2. The sample collection device (100) as claimed in claim 1, wherein the piston (114) further comprising a third and fourth ends (126 and 128) such that the piston head (130) is disposed at the third end (126).

3. The sample collection device (100) as claimed in claim 1, further comprising a first shroud (106) that is coupled to the knob (102) such that the first shroud encloses the spiral cage (108).

4. The sample collection device (100) as claimed in claim 1, further comprising a second shroud (112) that is coupled to the first shroud (106), wherein the piston (114), upon rotation in a first direction extends out from the second shroud (112) and upon rotation in a second direction retracts within the second shroud (112).

5. The sample collection device (100) as claimed in claim 4, wherein the second shroud (112) further comprising a guide flange (806) such that the guide flange (806) guides the piston (114) when the piston (114) extends out from the second shroud (112) and when the piston (114) retracts within the second shroud (112).

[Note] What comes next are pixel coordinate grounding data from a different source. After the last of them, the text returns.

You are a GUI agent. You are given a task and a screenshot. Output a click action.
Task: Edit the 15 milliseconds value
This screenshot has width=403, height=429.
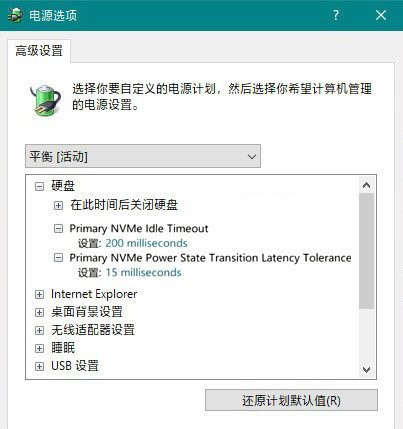(x=143, y=272)
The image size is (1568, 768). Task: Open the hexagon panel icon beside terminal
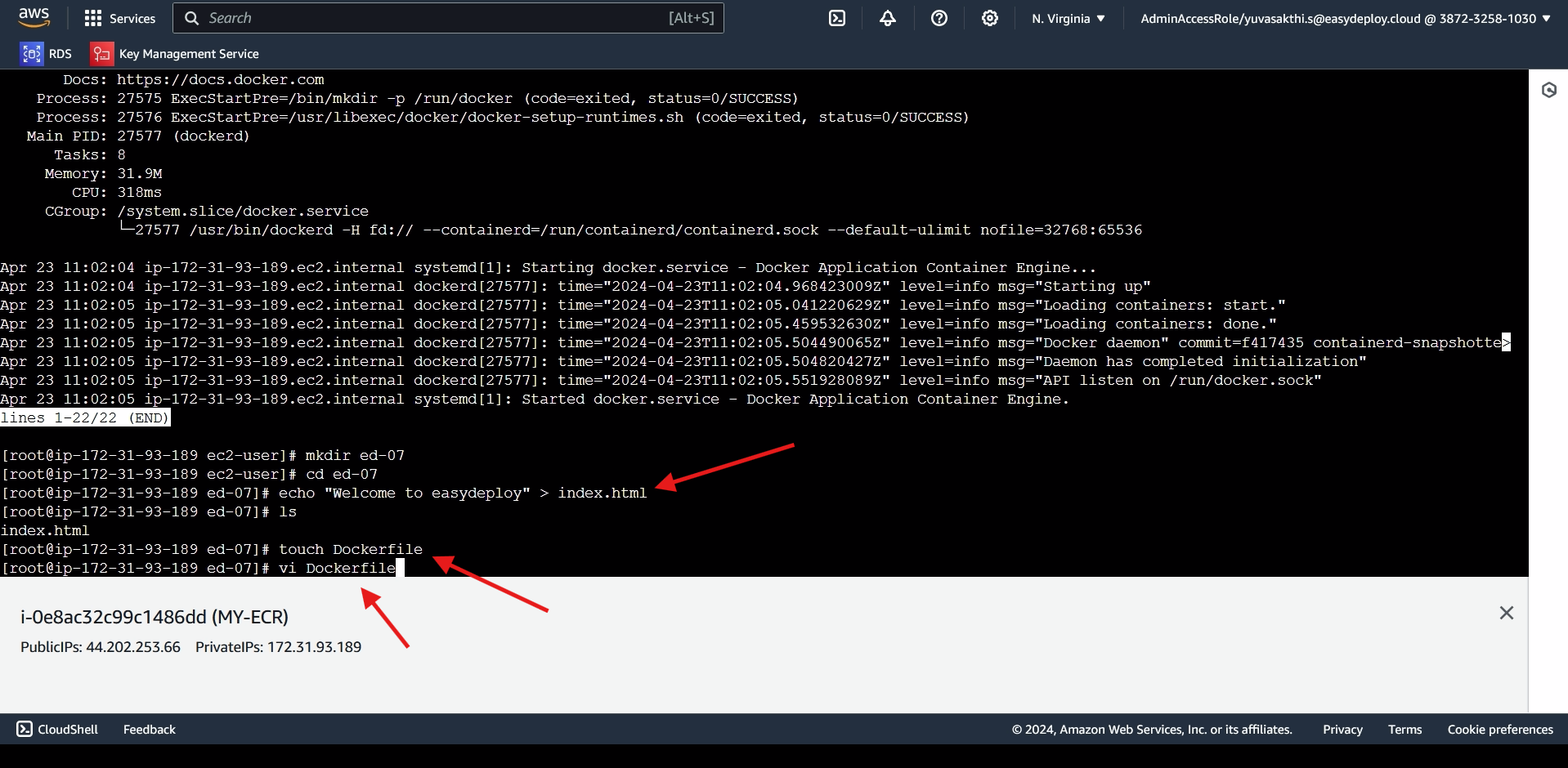[x=1549, y=90]
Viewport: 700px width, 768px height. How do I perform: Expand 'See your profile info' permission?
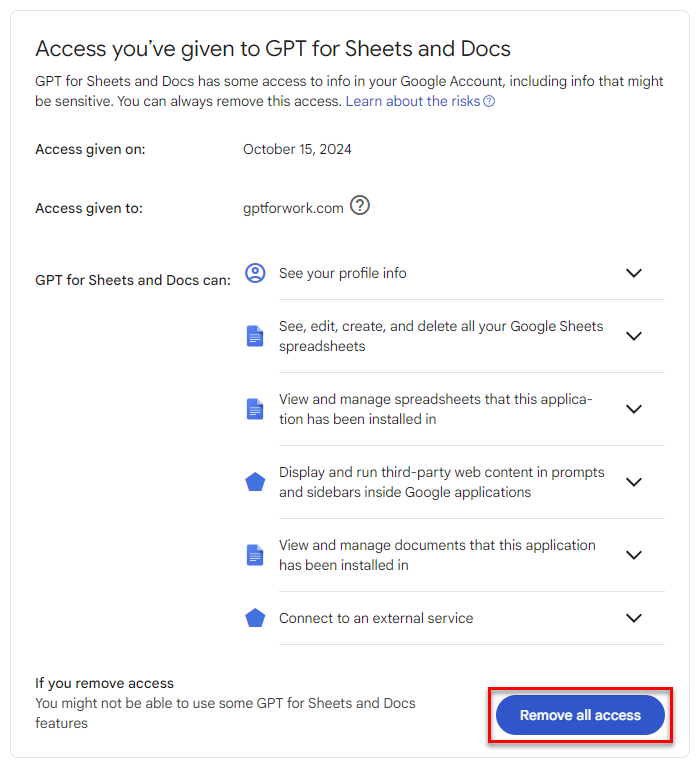coord(633,273)
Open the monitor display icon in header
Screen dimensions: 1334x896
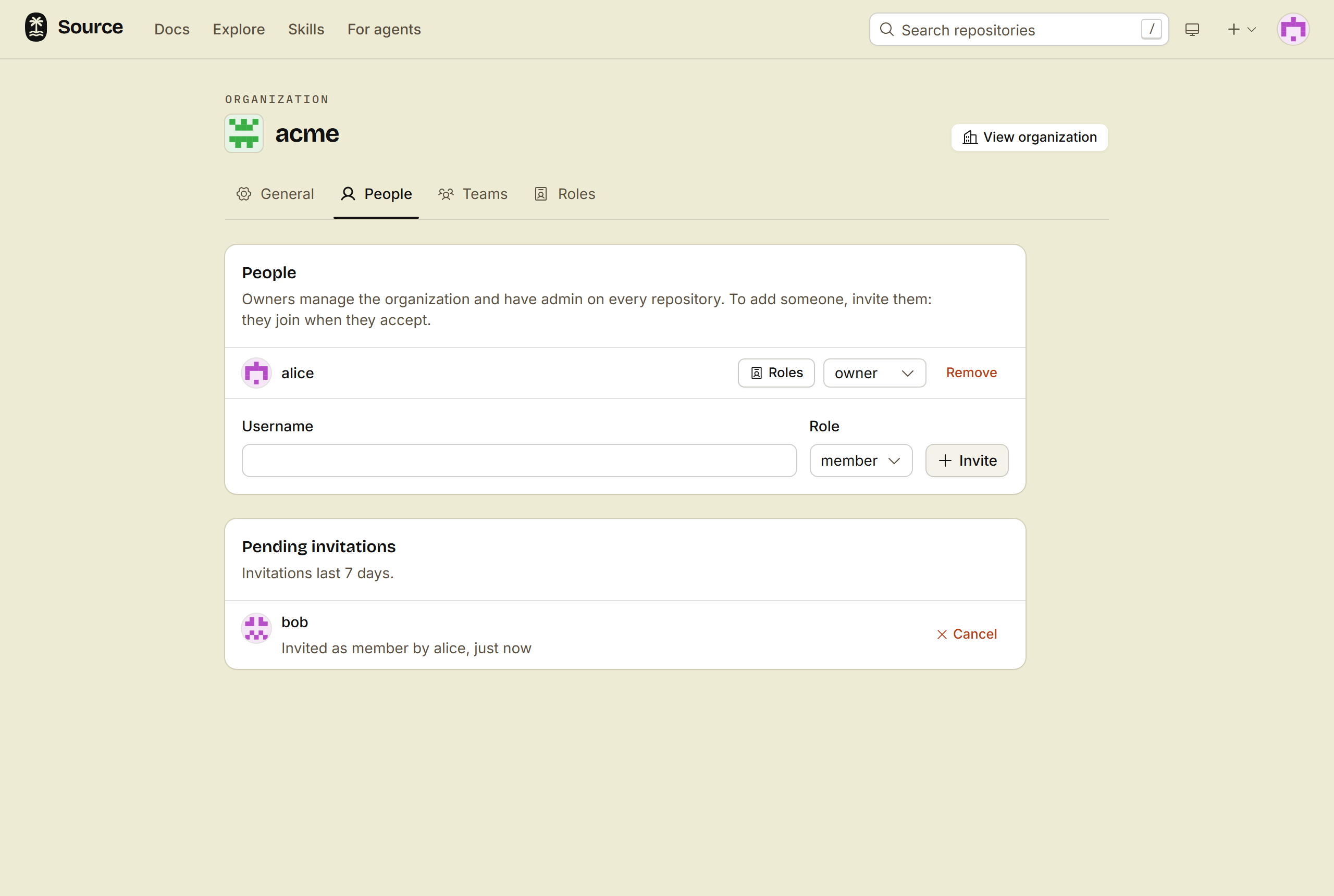pos(1192,29)
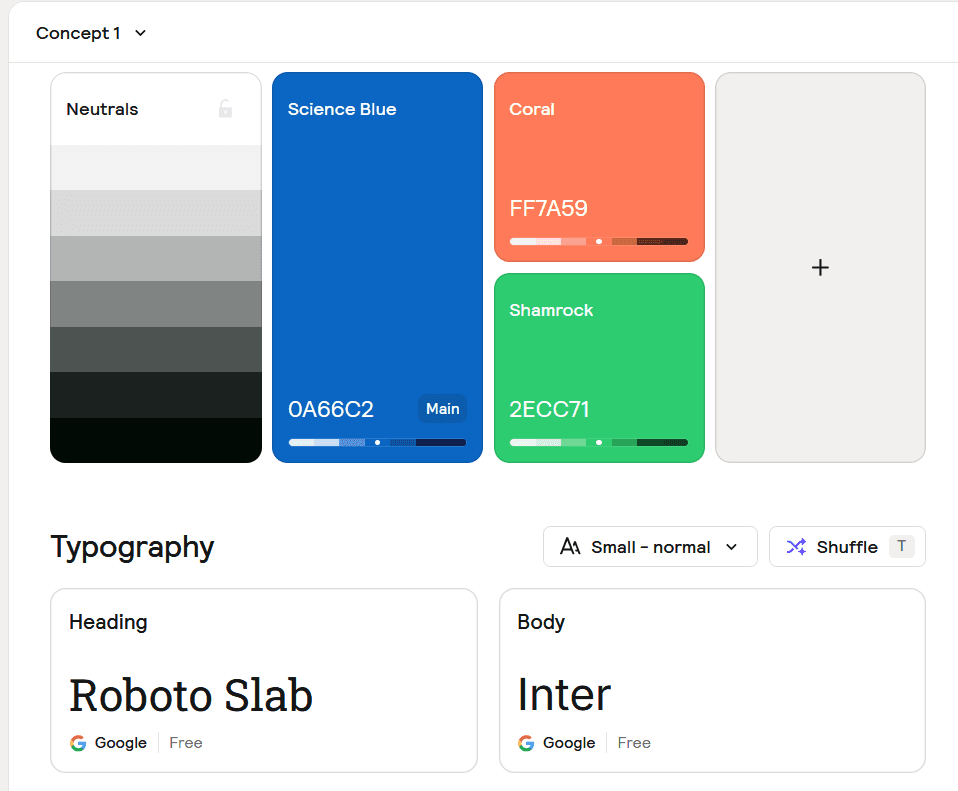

6. The sample collection device (100) as claimed in claim 1, wherein the spiral cage (108) further comprising a proximal end (118) and a distal end (120) such that the helical contour (602) extends from the proximal end (118) to the distal end (120) and the pair of protrusions (132A and 132B) of the piston (114) traverses from the proximal end (118) to the distal end (120) while the piston (114) extends out from the second shroud (112).

7. The sample collection device (100) as claimed in claim 6, wherein the pair of protrusions (132A and 132B) of the piston (114) traverses from the distal end (120) to the proximal end (118) while the piston (114) retracts within the second shroud (112).

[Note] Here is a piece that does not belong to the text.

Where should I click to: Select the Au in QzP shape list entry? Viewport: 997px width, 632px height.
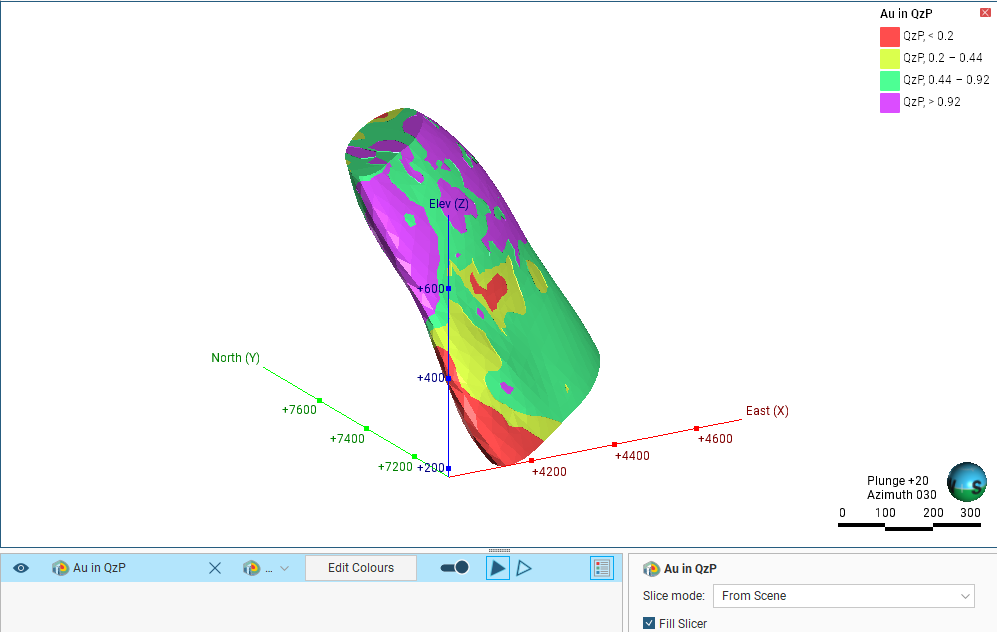tap(100, 568)
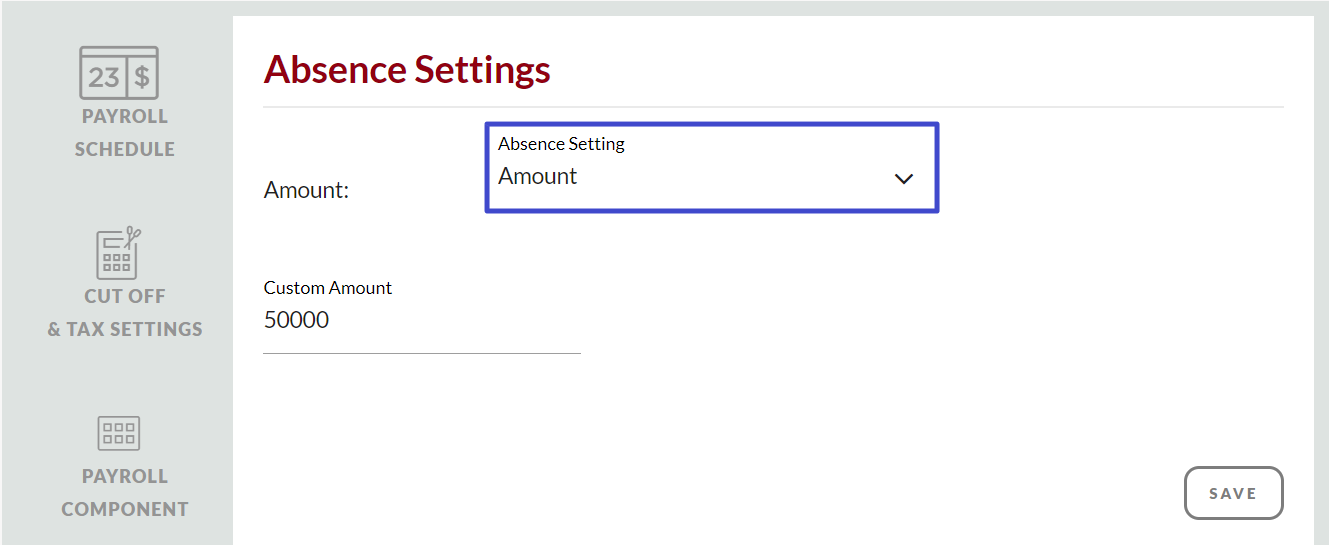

8. The sample collection device (100) as claimed in claim 5, further comprising a spring (116) that is disposed within the piston head (130) and the guide flange (806) such that when the piston head (130) reaches to the distal end (120), the spring facilitates free rotation of the piston (114).

9. The sample collection device (100) as claimed in claim 2, wherein the piston (114) further comprising a brush (132) that is disposed at the fourth end (128) and adapted to collect cervical sample of a user, when the piston (114) extends out from the second shroud (112).

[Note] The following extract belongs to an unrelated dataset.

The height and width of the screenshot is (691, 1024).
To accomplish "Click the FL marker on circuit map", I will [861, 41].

10. The sample collection device (100) as claimed in claim 6, wherein when the pair of protrusions (132A and 132B) traverses from the proximal end (118) to the distal end (120), the piston (114) undergoes one complete rotation.

11. The sample collection device (100) as claimed in claim 6, wherein the helical contour (602) is provided with a chamfered edge (202) at the distal end (120) such that upon every complete rotation of the piston (114), each protrusion of the pair of protrusions (132A and 132B) strikes to the chamfered edge (202) that produce a click sound.